Text provided:
On Mon, 2015-10-05 at 07:20 +0000, Bhushan Bharat wrote:
> 
> 
> > -----Original Message-----
> > From: Alex Williamson [mailto:alex.william...@redhat.com]
> > Sent: Saturday, October 03, 2015 4:17 AM
> > To: Bhushan Bharat-R65777 <bharat.bhus...@freescale.com>
> > Cc: kvm...@lists.cs.columbia.edu; kvm@vger.kernel.org;
> > christoffer.d...@linaro.org; eric.au...@linaro.org; pranavku...@linaro.org;
> > marc.zyng...@arm.com; will.dea...@arm.com
> > Subject: Re: [RFC PATCH 5/6] vfio-pci: Create iommu mapping for msi
> > interrupt
> > 
> > On Wed, 2015-09-30 at 20:26 +0530, Bharat Bhushan wrote:
> > > An MSI-address is allocated and programmed in pcie device during
> > > interrupt configuration. Now for a pass-through device, try to create
> > > the iommu mapping for this allocted/programmed msi-address.  If the
> > > iommu mapping is created and the msi address programmed in the pcie
> > > device is different from msi-iova as per iommu programming then
> > > reconfigure the pci device to use msi-iova as msi address.
> > >
> > > Signed-off-by: Bharat Bhushan <bharat.bhus...@freescale.com>
> > > ---
> > >  drivers/vfio/pci/vfio_pci_intrs.c | 36
> > > ++++++++++++++++++++++++++++++++++--
> > >  1 file changed, 34 insertions(+), 2 deletions(-)
> > >
> > > diff --git a/drivers/vfio/pci/vfio_pci_intrs.c
> > > b/drivers/vfio/pci/vfio_pci_intrs.c
> > > index 1f577b4..c9690af 100644
> > > --- a/drivers/vfio/pci/vfio_pci_intrs.c
> > > +++ b/drivers/vfio/pci/vfio_pci_intrs.c
> > > @@ -312,13 +312,23 @@ static int vfio_msi_set_vector_signal(struct
> > vfio_pci_device *vdev,
> > >   int irq = msix ? vdev->msix[vector].vector : pdev->irq + vector;
> > >   char *name = msix ? "vfio-msix" : "vfio-msi";
> > >   struct eventfd_ctx *trigger;
> > > + struct msi_msg msg;
> > > + struct vfio_device *device;
> > > + uint64_t msi_addr, msi_iova;
> > >   int ret;
> > >
> > >   if (vector >= vdev->num_ctx)
> > >           return -EINVAL;
> > >
> > > + device = vfio_device_get_from_dev(&pdev->dev);
> > 
> > Have you looked at this function?  I don't think we want to be doing that
> > every time we want to poke the interrupt configuration.
> 
> I am trying to describe what I understood, a device can have many interrupts 
> and we should setup iommu only once, when called for the first time to 
> enable/setup interrupt.

Material provided:

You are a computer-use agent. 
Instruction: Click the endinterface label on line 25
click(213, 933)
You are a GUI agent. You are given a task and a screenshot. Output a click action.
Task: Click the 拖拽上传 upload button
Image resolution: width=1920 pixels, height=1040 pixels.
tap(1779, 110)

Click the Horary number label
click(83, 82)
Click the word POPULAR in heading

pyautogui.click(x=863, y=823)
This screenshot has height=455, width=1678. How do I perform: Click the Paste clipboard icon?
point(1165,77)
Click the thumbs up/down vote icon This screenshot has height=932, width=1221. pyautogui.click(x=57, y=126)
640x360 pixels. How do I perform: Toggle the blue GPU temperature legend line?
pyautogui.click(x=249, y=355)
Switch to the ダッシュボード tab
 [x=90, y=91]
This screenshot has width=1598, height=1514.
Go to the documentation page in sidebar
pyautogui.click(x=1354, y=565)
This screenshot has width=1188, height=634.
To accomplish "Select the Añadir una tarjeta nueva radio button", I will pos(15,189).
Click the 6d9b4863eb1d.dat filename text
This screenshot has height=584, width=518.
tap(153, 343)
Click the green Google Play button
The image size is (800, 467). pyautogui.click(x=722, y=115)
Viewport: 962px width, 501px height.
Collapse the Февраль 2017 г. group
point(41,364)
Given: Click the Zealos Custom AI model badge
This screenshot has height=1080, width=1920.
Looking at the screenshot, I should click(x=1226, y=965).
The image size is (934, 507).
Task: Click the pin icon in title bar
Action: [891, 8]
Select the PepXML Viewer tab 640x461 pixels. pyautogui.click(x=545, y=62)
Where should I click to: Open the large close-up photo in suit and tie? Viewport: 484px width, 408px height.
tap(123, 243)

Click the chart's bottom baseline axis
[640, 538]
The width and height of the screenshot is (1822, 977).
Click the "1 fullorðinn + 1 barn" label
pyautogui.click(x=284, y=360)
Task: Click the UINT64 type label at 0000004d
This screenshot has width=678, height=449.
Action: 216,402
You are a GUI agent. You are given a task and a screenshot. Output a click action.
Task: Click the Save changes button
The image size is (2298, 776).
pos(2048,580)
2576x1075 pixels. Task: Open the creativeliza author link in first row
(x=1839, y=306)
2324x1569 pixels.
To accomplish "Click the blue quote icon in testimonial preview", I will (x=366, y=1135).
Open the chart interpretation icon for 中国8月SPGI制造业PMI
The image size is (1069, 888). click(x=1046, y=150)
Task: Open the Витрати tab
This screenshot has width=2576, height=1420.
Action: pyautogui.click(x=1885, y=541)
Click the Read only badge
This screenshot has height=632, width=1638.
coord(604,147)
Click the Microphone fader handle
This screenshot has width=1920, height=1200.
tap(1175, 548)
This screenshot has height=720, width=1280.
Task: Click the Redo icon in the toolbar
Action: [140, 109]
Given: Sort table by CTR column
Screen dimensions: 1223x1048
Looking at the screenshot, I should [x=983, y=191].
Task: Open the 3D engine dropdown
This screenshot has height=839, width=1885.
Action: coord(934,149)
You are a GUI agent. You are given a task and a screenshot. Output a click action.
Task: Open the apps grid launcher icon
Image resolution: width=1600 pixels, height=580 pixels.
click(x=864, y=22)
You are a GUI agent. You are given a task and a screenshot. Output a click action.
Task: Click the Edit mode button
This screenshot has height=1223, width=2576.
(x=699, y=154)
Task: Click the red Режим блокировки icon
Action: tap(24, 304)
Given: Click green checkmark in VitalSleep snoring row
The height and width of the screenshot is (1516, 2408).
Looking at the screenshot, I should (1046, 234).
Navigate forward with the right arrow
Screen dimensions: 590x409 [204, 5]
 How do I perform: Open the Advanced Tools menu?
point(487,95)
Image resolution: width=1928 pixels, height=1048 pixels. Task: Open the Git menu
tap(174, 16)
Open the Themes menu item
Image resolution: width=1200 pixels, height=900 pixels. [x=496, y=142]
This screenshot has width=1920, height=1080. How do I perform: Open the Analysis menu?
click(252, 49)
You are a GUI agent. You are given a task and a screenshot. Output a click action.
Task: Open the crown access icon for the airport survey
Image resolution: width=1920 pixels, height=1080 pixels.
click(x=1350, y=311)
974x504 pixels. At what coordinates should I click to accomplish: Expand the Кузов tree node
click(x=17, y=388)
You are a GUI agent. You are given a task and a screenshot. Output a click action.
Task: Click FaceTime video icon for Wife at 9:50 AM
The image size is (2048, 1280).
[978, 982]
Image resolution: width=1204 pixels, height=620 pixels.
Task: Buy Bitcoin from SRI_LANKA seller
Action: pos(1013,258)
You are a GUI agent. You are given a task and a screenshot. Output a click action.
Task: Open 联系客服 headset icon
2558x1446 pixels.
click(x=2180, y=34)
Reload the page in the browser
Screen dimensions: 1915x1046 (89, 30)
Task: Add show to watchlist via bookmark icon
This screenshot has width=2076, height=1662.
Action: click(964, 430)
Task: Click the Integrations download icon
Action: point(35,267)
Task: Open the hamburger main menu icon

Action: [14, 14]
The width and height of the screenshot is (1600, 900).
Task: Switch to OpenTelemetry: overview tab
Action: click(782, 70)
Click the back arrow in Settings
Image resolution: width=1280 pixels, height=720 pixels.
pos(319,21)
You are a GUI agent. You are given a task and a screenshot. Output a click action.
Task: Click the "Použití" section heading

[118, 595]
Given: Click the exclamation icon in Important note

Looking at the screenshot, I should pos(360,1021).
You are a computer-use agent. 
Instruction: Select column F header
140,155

Set of tasks:
1. In the VFIO patch thread, name every variable declared on the lines the patch adds.
2. According to the VFIO patch thread, how many insertions and deletions does the patch make?
3. Write the next part of the VFIO patch thread, starting after its final sentence.
The listing has no connection to the VFIO patch thread.

Task answers:
1. msg, device, msi_addr, msi_iova

2. The patch makes 34 insertions and 2 deletions.

3.
> Similarly when disabling the interrupt we should iommu-unmap when called for 
> the last enabled interrupt for that device. Now with this understanding, 
> should I move this map-unmap to separate functions and call them from 
> vfio_msi_set_block() rather than in vfio_msi_set_vector_signal()

Interrupts can be setup and torn down at any time and I don't see how
one function or the other makes much difference.
vfio_device_get_from_dev() is enough overhead that the data we need
should be cached if we're going to call it with some regularity.  Maybe
vfio_iommu_driver_ops.open() should be called with a pointer to the
vfio_device... or the vfio_group.

> >  Also note that
> > IOMMU mappings don't operate on devices, but groups, so maybe we want
> > to pass the group.
> 
> Yes, it operates on group. I hesitated to add an API to get group. Do you 
> suggest to that it is ok to add API to get group from device.

No, the above suggestion is probably better.

> > 
> > > + if (device == NULL)
> > > +         return -EINVAL;
> > 
> > This would be a legitimate BUG_ON(!device)
> > 
> > > +
> > >   if (vdev->ctx[vector].trigger) {
> > >           free_irq(irq, vdev->ctx[vector].trigger);
> > > +         get_cached_msi_msg(irq, &msg);
> > > +         msi_iova = ((u64)msg.address_hi << 32) | msg.address_lo;
> > > +         vfio_device_unmap_msi(device, msi_iova, PAGE_SIZE);
> > >           kfree(vdev->ctx[vector].name);
> > >           eventfd_ctx_put(vdev->ctx[vector].trigger);
> > >           vdev->ctx[vector].trigger = NULL;
> > > @@ -346,12 +356,11 @@ static int vfio_msi_set_vector_signal(struct
> > vfio_pci_device *vdev,
> > >    * cached value of the message prior to enabling.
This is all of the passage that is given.